Russia's OECD Bid Comes as Surprise

PARIS -- Russia surprised industrial powers with an application, announced Tuesday, to join the Paris-based Organization for Economic Cooperation and Development.

Franz Vranitsky, federal chancellor of Austria and chairman of the 27-nation OECD annual meeting here, said he welcomed the decision and saw it as a political message that Russia was committed to democracy and free trade.

He said Russia's inclusion in the traditionally Western-dominated body would contribute to world peace and stability.

But some officials said the application confronted the OECD with questions about its future shape and role.

"We welcome the application for OECD membership ... as an important political signal on continuing the democratic and economic reform process and as a clear move by the largest country in the world toward democracy and a free market economy," Vranitsky told a news conference.

Although the OECD and Russia had tentatively explored admitting Russia, the timing of the application was unexpected, Vranitsky said.

It comes amid the Russian election campaign in which President Boris Yeltsin, who is favored by Western powers, is locked in battle with Communist contender Gennady Zyuganov.

"We trust that this commitment will hold through after the upcoming presidential elections in Russia," Vranitsky said.

The request, which also includes applications to join the OECD's International Energy Agency and Nuclear Energy Agency, was conveyed in a letter from Russian Prime Minister Viktor Chernomyrdin to OECD Secretary-General Jean-Claude Paye on Monday evening, the organization said.

Vranitsky said Russia would have to make economic and legal reforms to qualify for membership and said it was too early to say how long it would be before it could join.

Russia will have to conform to OECD norms on capital flows, foreign land ownership and investment and labor laws among other issues, Vranitsky said.

Of former east bloc countries, the Czech Republic and Hungary already have jointed the organization, with Poland next in line.

OECD finance, trade and other ministers were briefed on the request at an opening session Tuesday of two-day annual talks which will in part seek to map out the organization's future.

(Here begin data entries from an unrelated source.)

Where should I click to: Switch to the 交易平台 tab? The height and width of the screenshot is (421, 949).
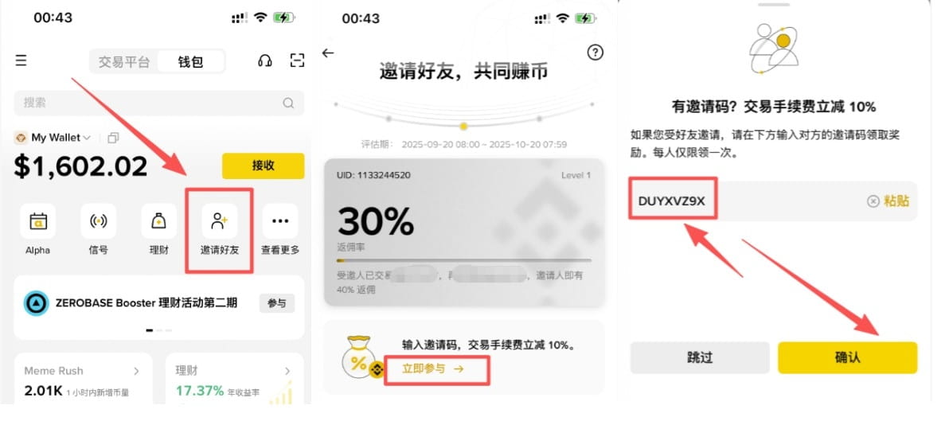pos(124,62)
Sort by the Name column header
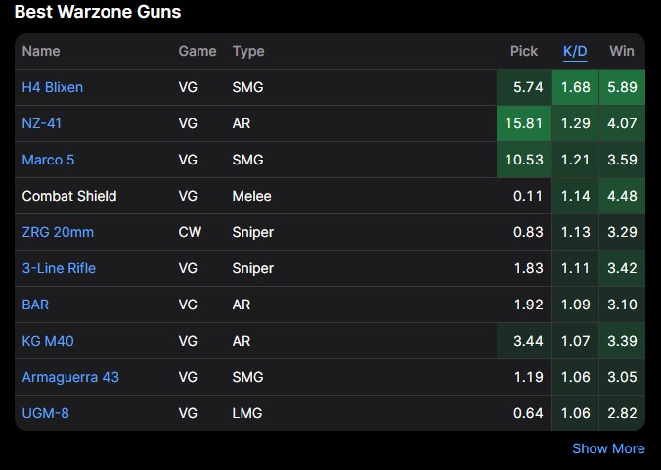The width and height of the screenshot is (661, 470). [41, 51]
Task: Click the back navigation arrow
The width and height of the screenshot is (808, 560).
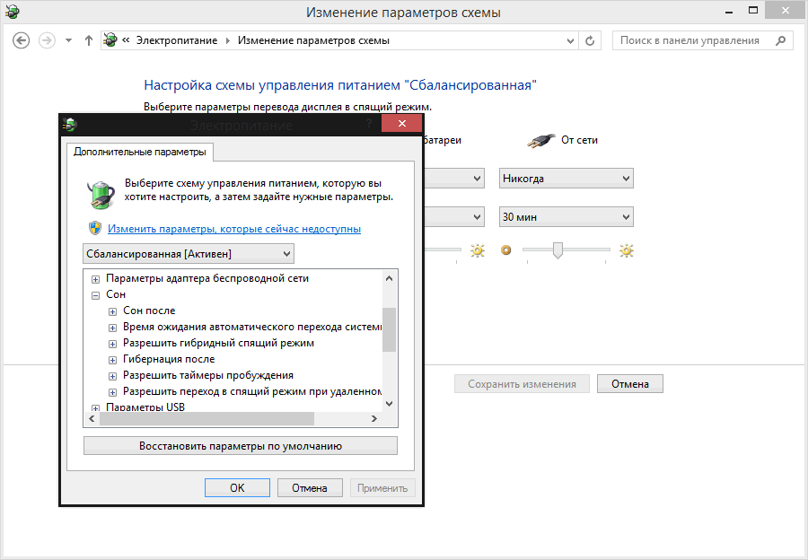Action: (22, 40)
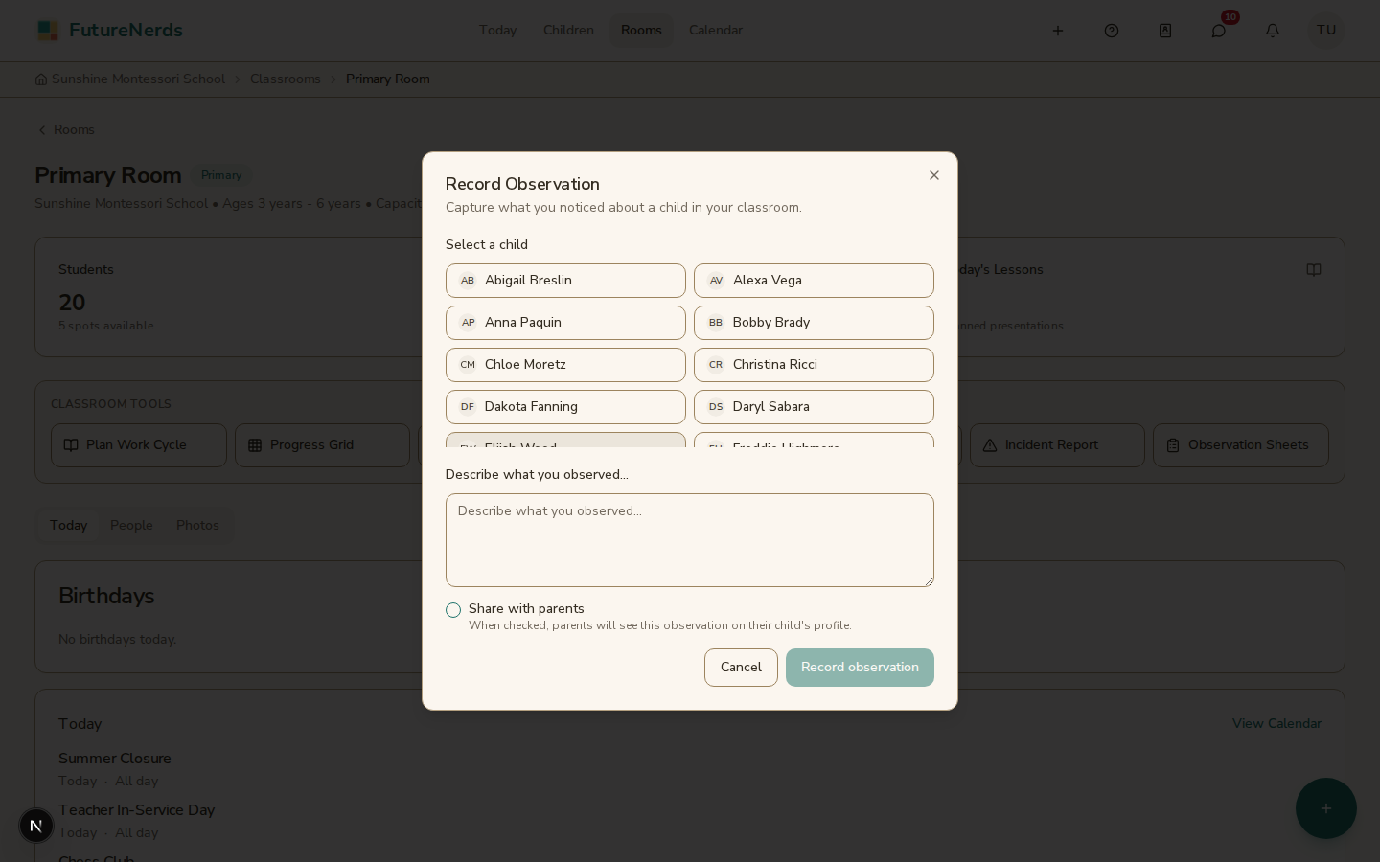
Task: Select child Christina Ricci
Action: [814, 365]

A Russian delegation is to meet with ministers Wednesday.

Though member countries' ministers at this week's talks intend to focus on mass unemployment and economic prospects, diplomats Tuesday almost immediately began wrangling behind the scenes as the United States tried to head off demands from other big players for a statement explicitly discouraging unilateral trade measures.

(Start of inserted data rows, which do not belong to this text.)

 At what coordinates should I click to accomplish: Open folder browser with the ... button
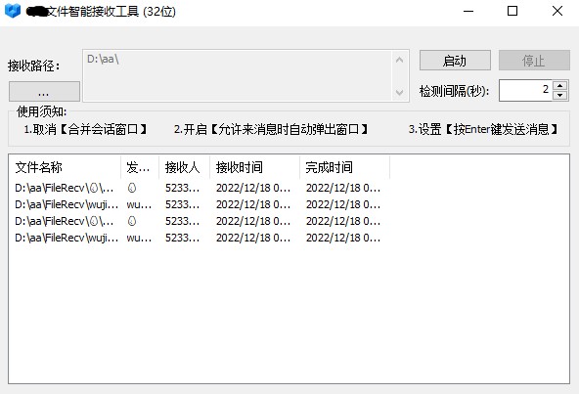pos(44,92)
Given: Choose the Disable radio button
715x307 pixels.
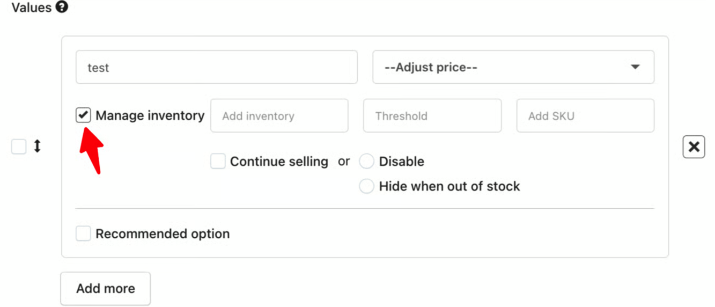Looking at the screenshot, I should click(366, 162).
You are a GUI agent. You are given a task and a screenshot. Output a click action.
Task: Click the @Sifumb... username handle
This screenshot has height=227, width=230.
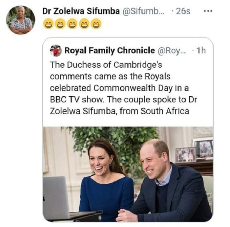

Japan, Canada and many Europeans are worried that Washington's threat to impose stiff trade sanctions against China in a copyright piracy feud and its tightening of sanctions against Cuba threaten efforts to resolve free-trade issues worldwide on a multilateral basis.

In an early draft of a communique, the United States is opposing a proposal from Japan, the European Commission, France and Spain calling for multilateral solutions and reprimanding unilateral action.

European Union trade officials said they would take a tough European line with the Americans and ask Washington to "stand up and be counted."